CWC: An Overview
CWC is broken up into three chronological units. While there are common themes and questions running throughout the semester, each unit features its own distinctive personalities and stories. Here's an overview:
Unit One: The Ancient World
Key Stories

- The Christian church began its ministry and mission in the midst of Greco-Roman culture. Among other things, Christians had to respond to Greek philosophical debates (e.g., what is the right use of this life? is the soul eternal? how do we know what we know?) and Roman power.
- After enduring three centuries of persecution, the church came to be protected and privileged by Roman power. In AD 313 the Roman emperor Constantine issued the Edict of Milan, officially ending the occasional persecutions that had cost many Christians their lives. While the influence and support of Constantine and subsequent Christian emperors enabled unprecedented growth in church numbers and power, it caused new problems for Christians: How should the church relate to the state? What happens when it becomes culturally, politically, socially, and even economically beneficial to become a Christian?
Key Witnesses
- Christian martyrs: Jesus had warned his disciples that they too would have to "carry his cross" (Luke 14:27), and indeed many Christians in the first centuries of the church joined their Lord in dying at the hands of the Roman Empire. In CWC we read the story of two young African women, Perpetua and Felicitas (d. 203), who refused to perform a ritual sacrifice for the emperor and were killed in the gladiatorial arena.
- Tertullian (ca. 160 - ca. 230): African theologian who is best known for asking "What has Athens to do with Jerusalem?" That is, why should Christians look to Greek philosophers like Plato, Aristotle, and the Stoics for truth when they have the Gospel? A vigorous opponent of heresy in the late 2nd and early 3rd centuries (though his own orthodoxy was questioned later in his life), and a staunch defender of Christian pacifism.
- Anthony of the Desert (ca. 251 - 356): Also known as Anthony the Great, this Egyptian Christian is recognized by the Eastern and Western churches as the founder of Christian monasticism. Abandoning all his wealth as a young man (inspired by Jesus' words in Matthew 19:21), he adopted a life of radical hardship and discipline, living in tombs and the wilderness and spending hours in prayer and meditation. Some of Anthony's followers set up monastic communities, which attracted thousands of Christians who found that the church after Constantine was too comfortable and too much like the surrounding culture.

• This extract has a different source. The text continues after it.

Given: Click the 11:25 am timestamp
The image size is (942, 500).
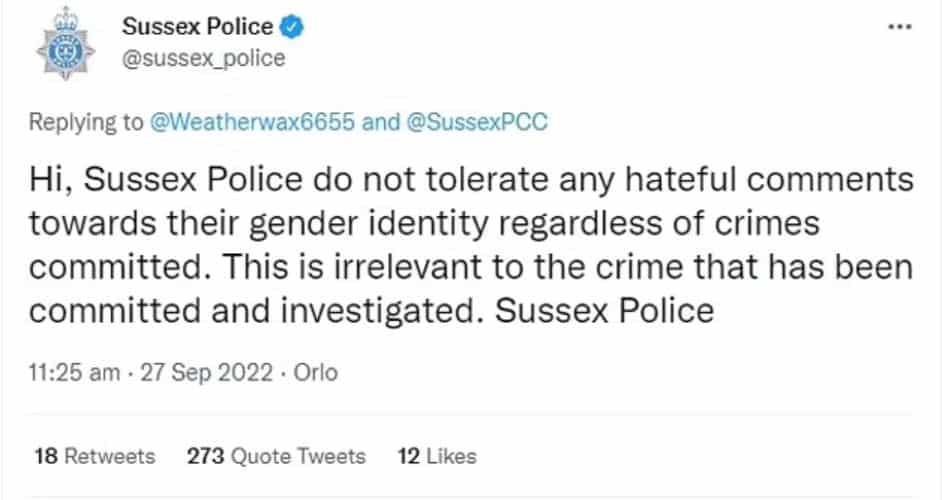Looking at the screenshot, I should (x=74, y=373).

- Augustine (354 - 430): Perhaps the single most influential Christian theologian since the apostle Paul, Augustine was another of the Africans who did so much to shape the "Western" church. Although he lived a monastic life himself, Augustine was closely involved in the life of the institutional church as a bishop and as a theologian who defended what he viewed as orthodox belief against heretics like the Pelagians and Donatists. His enormous work City of God helped guide Christian views of history, politics, and "just war" for centuries to come, and his Confessions was the first spiritual autobiography.